In 2015, the Associated Press will report that Clinton’s private email server could have been vulnerable to a hostile takeover by this very type of attack. Clinton’s server appears to have lacked encrypted protections, and could accept commands from the computers over the Internet.
Marc Maiffret, who founded two cybersecurity companies, will later comment, “That’s total amateur hour. […] Real enterprise-class security, with teams dedicated to these things, would not do this.”
Another cybersecurity expert, Justin Harvey, will comment that Clinton’s server “violates the most basic network-perimeter security tenets: Don’t expose insecure services to the Internet.” (The Associated Press, 10/13/2015)

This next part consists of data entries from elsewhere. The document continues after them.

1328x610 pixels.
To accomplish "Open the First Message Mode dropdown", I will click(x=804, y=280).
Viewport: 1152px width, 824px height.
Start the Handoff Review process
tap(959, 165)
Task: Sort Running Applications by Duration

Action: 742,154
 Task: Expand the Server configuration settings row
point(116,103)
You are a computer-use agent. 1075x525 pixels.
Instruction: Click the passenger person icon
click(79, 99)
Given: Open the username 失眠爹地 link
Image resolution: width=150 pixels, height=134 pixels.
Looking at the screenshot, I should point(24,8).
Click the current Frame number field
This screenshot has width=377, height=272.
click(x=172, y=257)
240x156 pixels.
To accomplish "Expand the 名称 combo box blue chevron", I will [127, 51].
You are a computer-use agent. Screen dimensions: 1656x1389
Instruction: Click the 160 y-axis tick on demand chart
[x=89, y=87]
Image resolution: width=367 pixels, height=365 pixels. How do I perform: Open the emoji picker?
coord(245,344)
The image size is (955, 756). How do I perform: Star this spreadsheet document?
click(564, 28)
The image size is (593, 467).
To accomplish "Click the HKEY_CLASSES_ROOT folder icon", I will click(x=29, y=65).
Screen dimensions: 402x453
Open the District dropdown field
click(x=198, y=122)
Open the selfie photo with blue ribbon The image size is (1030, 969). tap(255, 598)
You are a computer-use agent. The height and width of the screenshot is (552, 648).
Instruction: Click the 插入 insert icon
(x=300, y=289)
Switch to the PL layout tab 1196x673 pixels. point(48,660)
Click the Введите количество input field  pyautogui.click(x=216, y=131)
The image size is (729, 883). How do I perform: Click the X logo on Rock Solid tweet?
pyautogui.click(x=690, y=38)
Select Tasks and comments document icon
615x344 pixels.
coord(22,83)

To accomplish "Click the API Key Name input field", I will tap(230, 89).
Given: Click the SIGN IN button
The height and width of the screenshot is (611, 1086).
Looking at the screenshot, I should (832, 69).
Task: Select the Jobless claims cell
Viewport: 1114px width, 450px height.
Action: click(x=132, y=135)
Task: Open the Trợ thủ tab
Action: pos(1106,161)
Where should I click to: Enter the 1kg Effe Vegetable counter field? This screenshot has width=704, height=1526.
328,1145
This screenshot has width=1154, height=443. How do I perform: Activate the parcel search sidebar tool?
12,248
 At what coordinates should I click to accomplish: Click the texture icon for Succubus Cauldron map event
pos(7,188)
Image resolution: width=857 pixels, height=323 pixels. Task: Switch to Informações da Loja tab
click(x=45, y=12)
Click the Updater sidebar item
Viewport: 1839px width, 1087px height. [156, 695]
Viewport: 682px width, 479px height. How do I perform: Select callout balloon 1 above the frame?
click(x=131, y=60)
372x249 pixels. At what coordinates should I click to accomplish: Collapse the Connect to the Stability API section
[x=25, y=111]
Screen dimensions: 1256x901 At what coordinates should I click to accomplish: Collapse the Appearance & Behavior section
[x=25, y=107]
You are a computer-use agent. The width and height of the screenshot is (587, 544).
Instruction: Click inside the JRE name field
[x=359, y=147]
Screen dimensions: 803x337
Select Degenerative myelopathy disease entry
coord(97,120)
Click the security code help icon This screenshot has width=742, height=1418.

At some point in 2012, The State Department bans the use of remote-access software for its technology officials to maintain unclassified servers, unless a waiver is given. It also bans all instances of remotely connecting to classified servers. However, according to records from December 2012, Clinton’s private email server continues to use remote-access software, and no evidence of a waiver allowing this has yet emerged.
Computer security expert Mikko Hypponen will say in 2015 that the use of remote-access software on her server was “clearly serious” and could have allowed hackers to run malicious software on it. (The Associated Press, 10/13/2015)
According to the Center for Effective Government, a government watchdog group which will later merge into the Project On Government Oversight (POGO), in the fiscal year of 2012, Clinton’s last full year in office, the State Department ranks last out of the 15 major government departments for its handling of Freedom of Information Act (FOIA) requests. It earns an “F” grade, with a score well below any other department. (Bloomberg News, 3/5/2015) (Center for Effective Government, 3/5/2016)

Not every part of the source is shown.